- Logo
- Founded: April 2, 1983; 42 years ago
- Headquarters: 66, Pioneer Road, Kakrail, Dhaka-1205
- Ideology: Conservatism (Bangladesh) Bangladeshi nationalism;
- Position: Centre^{[citation needed]}
- National affiliation: Jatiya Party (Ershad)

= Jatiya Jubo Sanghoti =

Youth solidarity wing of Jatiya Party (Ershad)

Jatiya Jubo Sanghoti (জাতীয় যুব সংহতি) is the youth solidarity wing of the Jatiya Party (Ershad). It was established in 1983.

== History ==
On 2 April 1983, Chief Martial Law Administrator Hussain Muhammad Ershad established the Jatiyo Jubo Sanghoti as Ershad's vanguard in the name of Nationalism, Democracy and economic liberation. After its establishment in 1983, the first president of the group was Mia Mohammad Shaheed and the first convener was ATM Rafiq.

In August 2017, an 251-member full central committee of Jubo Sanghoti was approved.

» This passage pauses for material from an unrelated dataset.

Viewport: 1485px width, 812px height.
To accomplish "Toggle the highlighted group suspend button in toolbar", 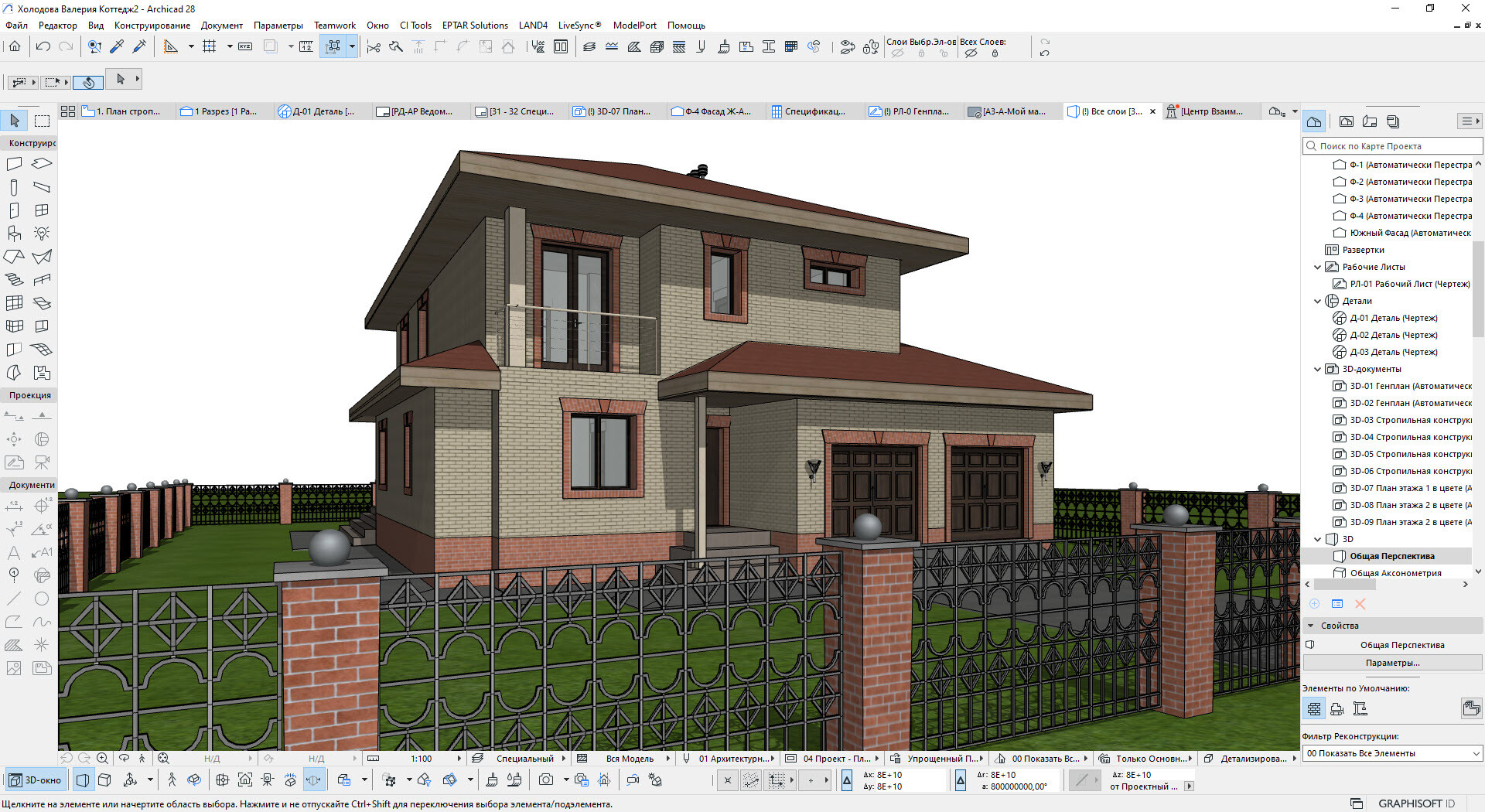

In January 2021, the central convening committee of Jubo Sanghoti was declared.

In October 2021, committees of Narayanganj District and Narayanganj Metropolitan branch of Jubo Sanghoti were declared.

In June 2022, an 81-member convening committee of Barisal Metropolitan unit of Jubo Sanghoti was formed.

In March 2023, an exchange meeting of the group was held.

In May 2023, the full committee of Gazipur Sadar Upazila unit of Jubo Sanghoti was declared.

In June 2023, HM Shahriar Asif became the president of Jubo Sanghoti and Ahad U Chowdhury Shaheen became its general secretary.

On 2024, an 119-member convening committee of Rangpur Metropolitan branch of Jubo Sanghoti was approved by Jubo Sanghoti's central committee and the former committee was dissolved.